INFORMATION GIVEN →
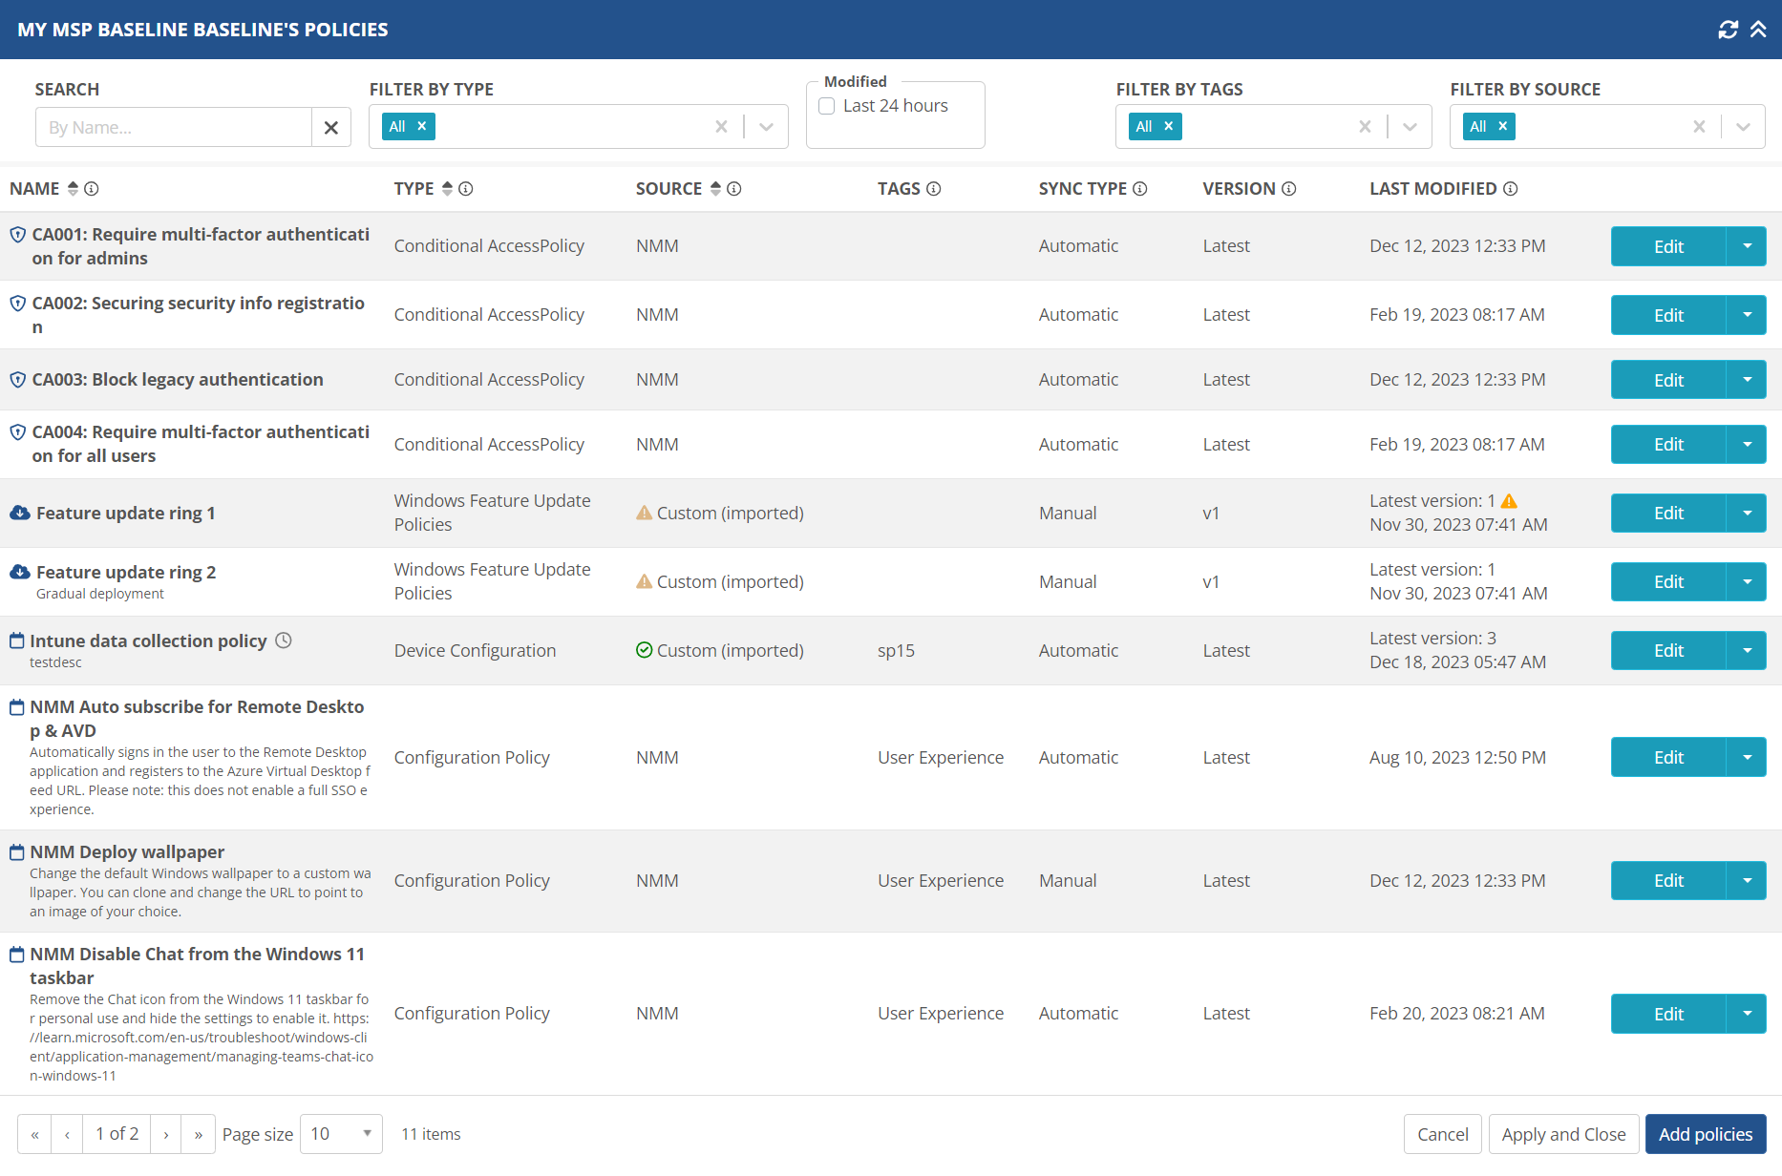Image resolution: width=1782 pixels, height=1176 pixels.
Task: Click Edit for NMM Deploy wallpaper
Action: click(1667, 881)
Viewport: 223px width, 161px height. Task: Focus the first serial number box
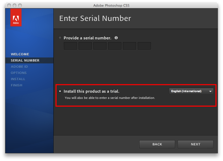click(x=70, y=46)
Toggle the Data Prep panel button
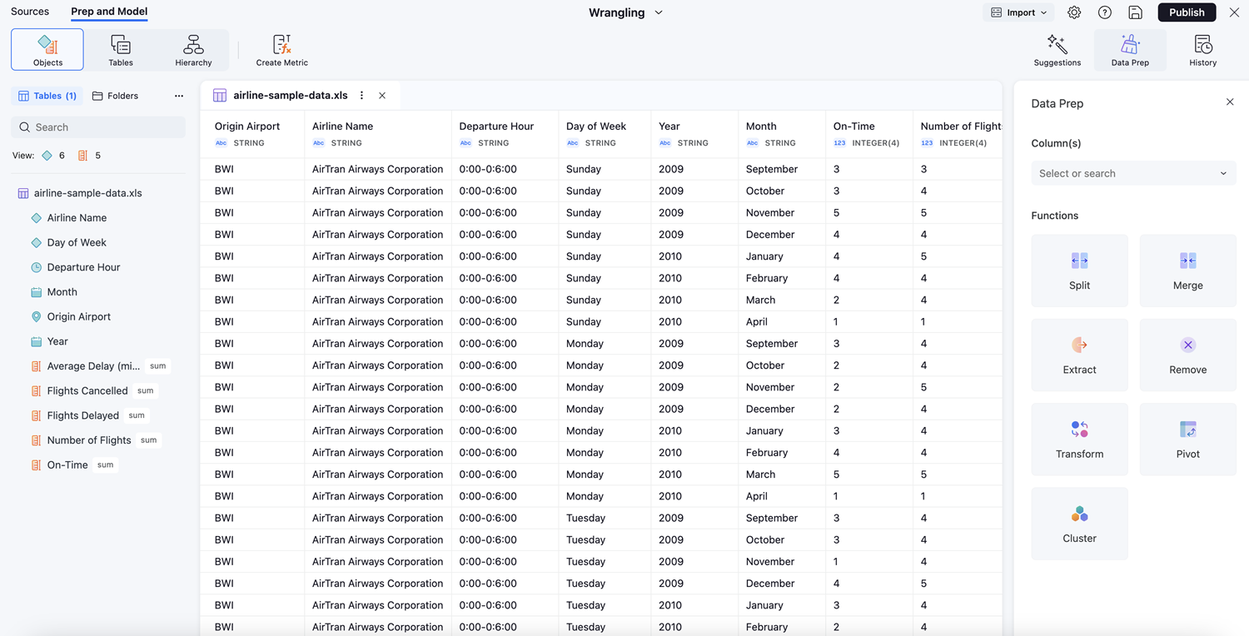Image resolution: width=1249 pixels, height=636 pixels. tap(1130, 50)
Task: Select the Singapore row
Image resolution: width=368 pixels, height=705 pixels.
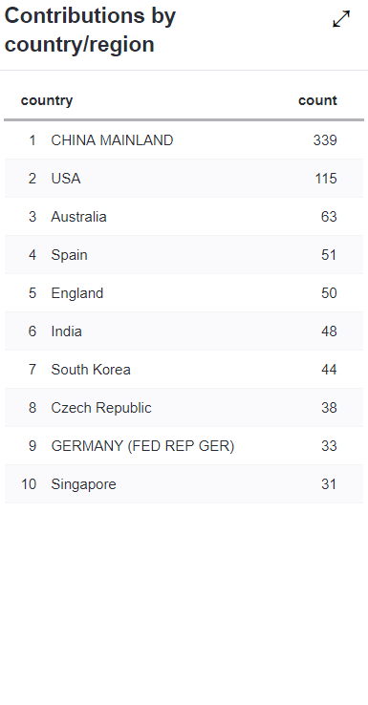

WHAT TO WORK ON → Going from the line holding "Viewport: 223px width, 161px" to the last line of the data above, reproduce every line exactly, both included, with the pictures omitted.

OUTPUT OF THE TASK →
Viewport: 223px width, 161px height. Task: Focus the first serial number box
click(x=70, y=46)
Toggle the Data Prep panel button
Image resolution: width=1249 pixels, height=636 pixels. tap(1130, 50)
Task: Select the Singapore row
Image resolution: width=368 pixels, height=705 pixels.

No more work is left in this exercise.